Physical characteristics
- • location: Turkestan Range, Leilek District, Kyrgyzstan
- Mouth: Syr Darya
- • coordinates: 40°15′43″N 69°34′59″E﻿ / ﻿40.2619°N 69.5830°E
- Length: 117 km (73 mi)
- • average: 10.3 m^{3}/s (360 cu ft/s)

Basin features
- Progression: Syr Darya→ North Aral Sea

= Khojabakirgan =

The Khojabakirgan (Хочабакиргон; Xoʻjabaqirgʻon/Xoʻjabaqirgan), called the Kozu-Baglan (Козу-Баглан) in its upper reaches in Kyrgyzstan, is a left tributary of the Syr Darya that flows from Kyrgyzstan into Tajikistan.

A 2023 study found the Kozu-Baglan/Khojabakirgan Watershed to be the most "water-stressed" transboundary watershed in the Fergana Valley. The river has been a focal point of water-related disputes between Kyrgyzstan and Tajikistan.

== Name ==
The name xo‘jabaqirgan is commonly interpreted to mean "the place a Khoja screamed." In the Uzbek Soviet Encyclopedia, it is spelled Xoʻjabaqirgan, while the National Encyclopedia of Uzbekistan uses the spelling Xoʻjabaqirgʻon, which reflects older forms of Uzbek orthography. In English-language sources, the river's name appears in various forms, including Khojabakirgan, Khoja-Bakirgan, Khojabakirghan, Khodji-Bakirgan, and Khojabakirgansai.
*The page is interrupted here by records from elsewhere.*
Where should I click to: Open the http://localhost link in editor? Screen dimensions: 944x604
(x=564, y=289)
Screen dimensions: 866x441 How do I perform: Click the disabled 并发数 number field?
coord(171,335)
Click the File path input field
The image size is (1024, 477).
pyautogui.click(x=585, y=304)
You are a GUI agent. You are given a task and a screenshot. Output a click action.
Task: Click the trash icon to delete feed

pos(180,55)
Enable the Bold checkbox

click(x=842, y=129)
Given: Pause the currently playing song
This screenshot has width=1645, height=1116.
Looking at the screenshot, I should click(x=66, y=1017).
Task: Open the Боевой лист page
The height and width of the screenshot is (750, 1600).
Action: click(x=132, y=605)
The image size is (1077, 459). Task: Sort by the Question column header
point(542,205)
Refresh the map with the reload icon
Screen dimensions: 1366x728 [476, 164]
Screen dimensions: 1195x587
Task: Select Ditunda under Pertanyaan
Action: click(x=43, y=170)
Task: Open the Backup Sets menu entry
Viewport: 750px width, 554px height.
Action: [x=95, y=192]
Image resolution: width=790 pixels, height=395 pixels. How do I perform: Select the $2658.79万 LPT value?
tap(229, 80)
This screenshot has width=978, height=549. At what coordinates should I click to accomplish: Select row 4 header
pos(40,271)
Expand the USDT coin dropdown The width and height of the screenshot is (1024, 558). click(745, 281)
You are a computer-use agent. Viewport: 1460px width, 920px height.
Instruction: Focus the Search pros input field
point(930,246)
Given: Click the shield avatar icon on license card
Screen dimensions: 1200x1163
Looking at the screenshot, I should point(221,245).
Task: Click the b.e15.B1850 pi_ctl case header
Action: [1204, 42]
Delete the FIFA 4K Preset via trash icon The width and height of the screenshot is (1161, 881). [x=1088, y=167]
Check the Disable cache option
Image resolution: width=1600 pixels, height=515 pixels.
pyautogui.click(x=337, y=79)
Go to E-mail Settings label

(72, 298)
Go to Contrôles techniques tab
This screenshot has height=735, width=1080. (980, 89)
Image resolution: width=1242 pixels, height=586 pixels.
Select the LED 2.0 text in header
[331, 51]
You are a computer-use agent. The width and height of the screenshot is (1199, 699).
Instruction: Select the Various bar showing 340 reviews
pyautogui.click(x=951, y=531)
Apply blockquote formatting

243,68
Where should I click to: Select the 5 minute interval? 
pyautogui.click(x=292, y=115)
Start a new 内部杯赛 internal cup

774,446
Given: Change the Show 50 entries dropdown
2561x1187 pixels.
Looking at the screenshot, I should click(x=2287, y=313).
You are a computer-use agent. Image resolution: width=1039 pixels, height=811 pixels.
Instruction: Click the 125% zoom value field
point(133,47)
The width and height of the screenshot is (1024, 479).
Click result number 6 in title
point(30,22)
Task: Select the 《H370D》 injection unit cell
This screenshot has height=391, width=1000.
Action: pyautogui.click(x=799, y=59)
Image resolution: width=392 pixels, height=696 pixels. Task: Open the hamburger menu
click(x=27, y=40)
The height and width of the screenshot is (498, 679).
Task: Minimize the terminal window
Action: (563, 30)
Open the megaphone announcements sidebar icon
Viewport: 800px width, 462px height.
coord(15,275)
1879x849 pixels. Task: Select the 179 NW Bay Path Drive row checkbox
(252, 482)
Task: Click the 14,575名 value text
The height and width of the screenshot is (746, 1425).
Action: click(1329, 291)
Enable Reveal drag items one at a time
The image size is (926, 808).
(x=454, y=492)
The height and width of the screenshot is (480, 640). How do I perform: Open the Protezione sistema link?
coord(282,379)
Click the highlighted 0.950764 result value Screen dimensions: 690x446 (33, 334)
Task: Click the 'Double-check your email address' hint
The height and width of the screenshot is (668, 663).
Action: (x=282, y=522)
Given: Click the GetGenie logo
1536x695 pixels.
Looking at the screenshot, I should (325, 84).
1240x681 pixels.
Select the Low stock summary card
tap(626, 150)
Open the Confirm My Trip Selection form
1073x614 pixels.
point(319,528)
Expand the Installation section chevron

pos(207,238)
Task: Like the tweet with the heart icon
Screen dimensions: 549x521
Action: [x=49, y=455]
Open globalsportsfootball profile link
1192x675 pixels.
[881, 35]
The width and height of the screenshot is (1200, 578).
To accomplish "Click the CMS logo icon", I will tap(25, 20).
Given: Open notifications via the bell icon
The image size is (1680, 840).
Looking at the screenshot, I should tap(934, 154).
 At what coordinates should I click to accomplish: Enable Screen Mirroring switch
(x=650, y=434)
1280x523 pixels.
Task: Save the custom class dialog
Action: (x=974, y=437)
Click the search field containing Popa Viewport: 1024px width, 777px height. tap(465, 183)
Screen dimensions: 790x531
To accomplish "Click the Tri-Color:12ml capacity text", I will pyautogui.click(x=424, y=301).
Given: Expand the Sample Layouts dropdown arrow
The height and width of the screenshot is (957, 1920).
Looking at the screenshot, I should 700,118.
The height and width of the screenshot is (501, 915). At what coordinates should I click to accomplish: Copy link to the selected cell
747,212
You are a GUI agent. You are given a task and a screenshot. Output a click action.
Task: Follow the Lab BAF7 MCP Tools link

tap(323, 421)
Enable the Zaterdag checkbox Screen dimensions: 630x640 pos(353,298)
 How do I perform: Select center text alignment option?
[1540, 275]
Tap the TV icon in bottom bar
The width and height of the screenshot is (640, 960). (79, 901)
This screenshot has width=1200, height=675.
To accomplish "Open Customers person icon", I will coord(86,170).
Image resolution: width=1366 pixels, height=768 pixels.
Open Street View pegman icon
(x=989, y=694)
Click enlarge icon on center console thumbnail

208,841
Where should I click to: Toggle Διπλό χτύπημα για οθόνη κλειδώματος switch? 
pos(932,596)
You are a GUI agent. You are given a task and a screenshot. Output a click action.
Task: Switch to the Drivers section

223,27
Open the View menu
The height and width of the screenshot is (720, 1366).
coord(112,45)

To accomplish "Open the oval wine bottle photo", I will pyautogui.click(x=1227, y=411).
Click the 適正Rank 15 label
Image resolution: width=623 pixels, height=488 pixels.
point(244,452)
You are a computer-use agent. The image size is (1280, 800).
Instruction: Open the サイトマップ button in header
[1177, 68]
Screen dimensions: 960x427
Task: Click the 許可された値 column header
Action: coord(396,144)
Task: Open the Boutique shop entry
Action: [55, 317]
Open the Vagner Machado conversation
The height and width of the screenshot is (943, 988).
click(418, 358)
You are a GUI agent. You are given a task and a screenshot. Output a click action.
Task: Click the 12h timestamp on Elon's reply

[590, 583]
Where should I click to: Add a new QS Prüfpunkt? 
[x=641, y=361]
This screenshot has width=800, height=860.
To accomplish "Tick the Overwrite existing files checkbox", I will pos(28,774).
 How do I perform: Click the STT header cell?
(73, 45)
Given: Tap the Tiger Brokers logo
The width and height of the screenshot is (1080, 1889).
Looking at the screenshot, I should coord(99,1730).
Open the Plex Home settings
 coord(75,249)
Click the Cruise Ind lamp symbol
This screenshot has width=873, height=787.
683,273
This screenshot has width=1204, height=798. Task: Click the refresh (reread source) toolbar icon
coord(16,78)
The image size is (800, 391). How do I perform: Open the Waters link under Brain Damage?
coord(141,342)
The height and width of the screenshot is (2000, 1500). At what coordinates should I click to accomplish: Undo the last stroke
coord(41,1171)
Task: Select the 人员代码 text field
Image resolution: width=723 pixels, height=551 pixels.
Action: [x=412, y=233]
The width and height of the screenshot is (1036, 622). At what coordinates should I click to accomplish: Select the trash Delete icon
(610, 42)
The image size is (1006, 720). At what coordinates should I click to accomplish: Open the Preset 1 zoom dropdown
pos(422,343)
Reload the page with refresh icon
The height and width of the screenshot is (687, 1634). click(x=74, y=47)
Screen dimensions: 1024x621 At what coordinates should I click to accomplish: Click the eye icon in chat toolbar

In Kyrgyzstan, the river is known as Kozu-Baglan in its upper reaches, particularly among Kyrgyz-speaking communities. Further downstream, Uzbeks refer to the river as Khojabakirgan. Soviet-era sources, including those published in the Kyrgyz SSR, primarily used the name Khojabakirgan. The river was officially renamed Kozu-Baglan in Kyrgyzstan following independence.

== Course ==
The Khojabakirgan River originates on the northern slopes of the Turkestan Range in Leilek District, Batken Region, Kyrgyzstan. It initially flows in a predominantly northeasterly direction through the foothills before turning north and then northwest. Upon reaching the border with Tajikistan, the river disperses into a network of irrigation canals, with a significant portion of its flow diverted into the Great Fergana Canal. The main river channel continues northwest, passing near the cities of Chkalov and Khujand, before emptying into the southern bank of the Syr Darya.

== Hydrology ==
The Khojabakirgan is 117 km long. It drains an area of 2,150 km^{2}. The mean discharge 45 km above the mouth is approximately 11 m^{3}/s.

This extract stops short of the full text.